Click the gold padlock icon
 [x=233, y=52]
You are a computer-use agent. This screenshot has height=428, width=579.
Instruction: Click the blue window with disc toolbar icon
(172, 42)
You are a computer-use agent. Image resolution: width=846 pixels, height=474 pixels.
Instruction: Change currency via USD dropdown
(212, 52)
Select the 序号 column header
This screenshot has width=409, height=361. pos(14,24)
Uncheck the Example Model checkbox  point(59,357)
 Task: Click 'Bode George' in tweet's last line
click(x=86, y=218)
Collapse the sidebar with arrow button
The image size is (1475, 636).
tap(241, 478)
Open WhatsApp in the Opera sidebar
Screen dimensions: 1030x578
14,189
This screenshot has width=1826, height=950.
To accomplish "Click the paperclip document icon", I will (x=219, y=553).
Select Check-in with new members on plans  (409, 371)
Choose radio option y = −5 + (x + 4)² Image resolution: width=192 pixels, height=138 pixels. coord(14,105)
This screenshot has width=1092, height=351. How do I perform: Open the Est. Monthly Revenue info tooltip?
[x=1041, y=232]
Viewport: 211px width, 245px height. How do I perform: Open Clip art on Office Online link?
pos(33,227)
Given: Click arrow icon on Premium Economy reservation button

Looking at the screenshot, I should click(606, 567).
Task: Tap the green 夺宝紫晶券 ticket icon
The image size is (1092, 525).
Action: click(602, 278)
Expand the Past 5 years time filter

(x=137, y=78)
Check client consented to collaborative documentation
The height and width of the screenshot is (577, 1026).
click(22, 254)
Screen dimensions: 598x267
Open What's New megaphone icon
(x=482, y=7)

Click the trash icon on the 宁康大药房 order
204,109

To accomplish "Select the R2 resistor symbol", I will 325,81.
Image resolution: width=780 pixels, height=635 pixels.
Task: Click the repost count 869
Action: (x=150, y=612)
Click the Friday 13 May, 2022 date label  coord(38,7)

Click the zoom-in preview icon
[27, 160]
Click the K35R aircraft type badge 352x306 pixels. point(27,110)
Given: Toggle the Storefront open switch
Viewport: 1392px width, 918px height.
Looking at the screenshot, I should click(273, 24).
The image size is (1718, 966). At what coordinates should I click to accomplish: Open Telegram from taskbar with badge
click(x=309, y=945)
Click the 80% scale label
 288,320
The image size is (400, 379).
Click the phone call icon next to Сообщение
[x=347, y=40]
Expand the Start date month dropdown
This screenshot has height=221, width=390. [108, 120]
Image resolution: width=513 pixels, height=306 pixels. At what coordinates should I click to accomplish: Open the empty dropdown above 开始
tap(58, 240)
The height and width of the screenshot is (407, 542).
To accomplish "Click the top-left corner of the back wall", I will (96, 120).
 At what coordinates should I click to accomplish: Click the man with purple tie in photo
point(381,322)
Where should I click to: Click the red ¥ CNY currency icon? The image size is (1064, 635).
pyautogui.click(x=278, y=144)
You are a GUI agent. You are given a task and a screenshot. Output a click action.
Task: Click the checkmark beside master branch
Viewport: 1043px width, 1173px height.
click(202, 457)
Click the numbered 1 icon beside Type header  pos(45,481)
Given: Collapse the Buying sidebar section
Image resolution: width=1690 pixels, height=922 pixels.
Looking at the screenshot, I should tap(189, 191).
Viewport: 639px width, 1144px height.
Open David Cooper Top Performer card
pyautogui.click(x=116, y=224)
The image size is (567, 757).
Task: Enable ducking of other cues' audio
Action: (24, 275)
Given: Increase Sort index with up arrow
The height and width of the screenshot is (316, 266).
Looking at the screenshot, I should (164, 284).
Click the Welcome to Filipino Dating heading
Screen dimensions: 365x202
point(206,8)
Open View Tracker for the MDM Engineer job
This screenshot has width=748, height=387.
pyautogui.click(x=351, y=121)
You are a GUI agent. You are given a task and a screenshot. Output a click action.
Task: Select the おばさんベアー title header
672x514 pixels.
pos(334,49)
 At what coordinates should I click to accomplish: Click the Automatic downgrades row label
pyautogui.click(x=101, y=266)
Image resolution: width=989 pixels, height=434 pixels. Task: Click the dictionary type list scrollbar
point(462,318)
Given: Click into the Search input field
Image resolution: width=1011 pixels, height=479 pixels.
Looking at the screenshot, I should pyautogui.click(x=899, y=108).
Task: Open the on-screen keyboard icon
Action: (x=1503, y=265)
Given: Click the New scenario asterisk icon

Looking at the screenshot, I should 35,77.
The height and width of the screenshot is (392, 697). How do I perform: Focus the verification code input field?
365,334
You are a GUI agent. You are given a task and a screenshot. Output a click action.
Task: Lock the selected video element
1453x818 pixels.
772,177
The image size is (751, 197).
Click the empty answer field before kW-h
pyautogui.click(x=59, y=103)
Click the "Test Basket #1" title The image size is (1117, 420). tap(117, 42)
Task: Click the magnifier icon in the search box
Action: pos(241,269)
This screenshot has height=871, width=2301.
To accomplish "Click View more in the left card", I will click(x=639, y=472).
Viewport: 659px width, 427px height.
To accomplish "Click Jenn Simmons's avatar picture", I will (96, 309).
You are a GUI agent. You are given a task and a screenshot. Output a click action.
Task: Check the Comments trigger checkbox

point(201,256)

---+---

Prompt: Rewrite the listing starting at the line containing "Viewport: 659px width, 427px height." and continuing through its last line, with all lines and requests included. Multiply each click coordinate in the answers by 0.55 and round it to a whole number, with halves rounding up. Output only those lines.

Task response:
Viewport: 659px width, 427px height.
To accomplish "Click Jenn Simmons's avatar picture", I will (53, 170).
You are a GUI agent. You are given a task and a screenshot. Output a click action.
Task: Check the Comments trigger checkbox

point(111,141)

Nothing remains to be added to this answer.